Il Tribunale del Lavoro di Bologna ha condannato per comportamento antisindacale la Poligrafici Editoriale, il cui legale rappresentante è Andrea Riffeser Monti, presidente della Fieg.

L’Associazione Stampa dell’Emilia Romagna, difesa dall’avvocato Alberto Piccinini, aveva chiesto al Tribunale, di accertare l’antisindacalità del contenuto minaccioso ed intimidatorio di due comunicati della Poligrafici Editoriale, rivolti ai Cdr in occasione dello sciopero proclamato contro l’intenzione manifestata dalla società di procedere con un nuovo contratto di solidarietà che avrebbe comportato -secondo il coordinamento dei cdr- un esubero di 112 giornalisti nelle testate di Qn, Quotidiano.net, Il Resto del Carlino, la Nazione e Il Giorno.

L’editore aveva annunciato l’intenzione di voler denunciare i Cdr per manipolazione del mercato ai sensi dell’art. 185 T.U.F.

L’Aser aveva inoltre denunciato la violazione degli obblighi di informazione previsti dal contratto collettivo e dal protocollo di cui all’allegato D dello stesso contratto. Infine il sindacato aveva censurato il tentativo della Poligrafici di limitare la durata di una assemblea sindacale proclamata per due ore.

La giudice Emma Cosentino ha accolto tutte le domande proposte con il ricorso accertando l’antisindacalità del comportamento tenuto dall’editore Andrea Riffeser Monti, definendo i suoi comunicati «dichiarazioni offensive e intimidatorie» in quanto «i rappresentanti sindacali venivano di fatto screditati quali falsi e bugiardi…, nonché incompetenti e pericolosi».

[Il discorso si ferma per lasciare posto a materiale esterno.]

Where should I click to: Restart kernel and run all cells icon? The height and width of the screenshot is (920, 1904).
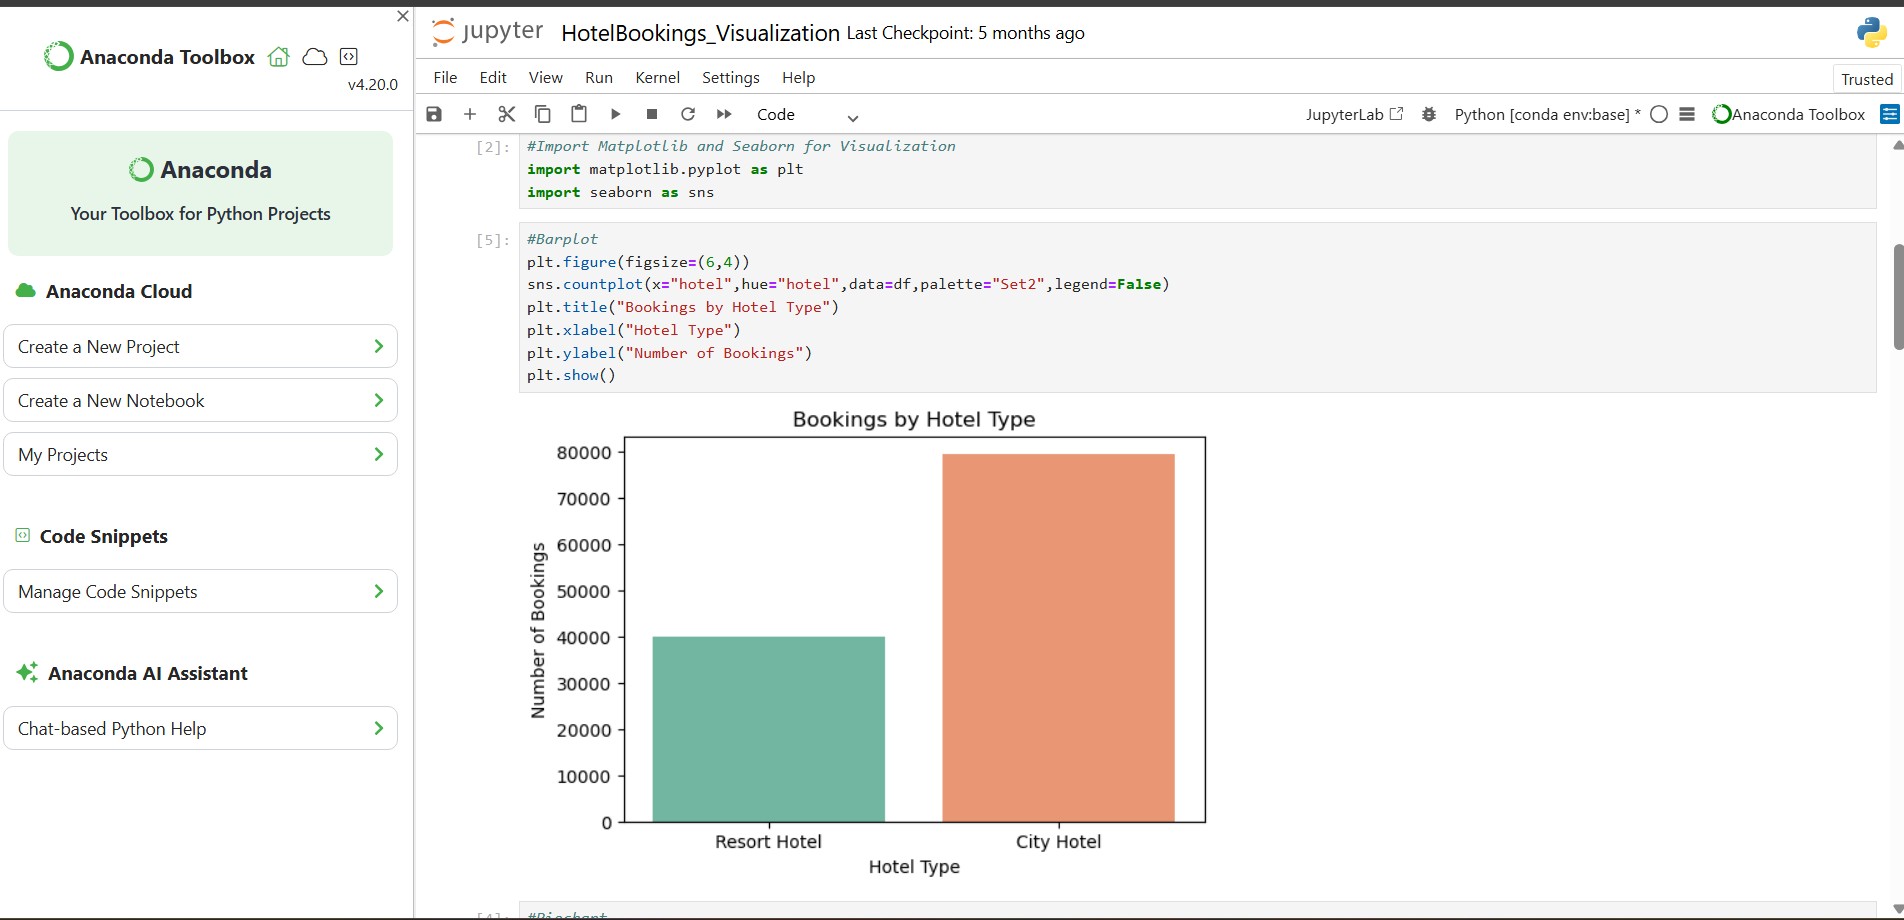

Ha inoltre considerato antisindacali le ulteriori condotte denunciate, relative agli obblighi di informazione e al diritto di assemblea , condannando per questo la Poligrafici Editoriale alla pubblicazione entro 10 giorni del decreto sui principali quotidiani nazionali in caratteri doppi del normale e al pagamento delle spese di giudizio.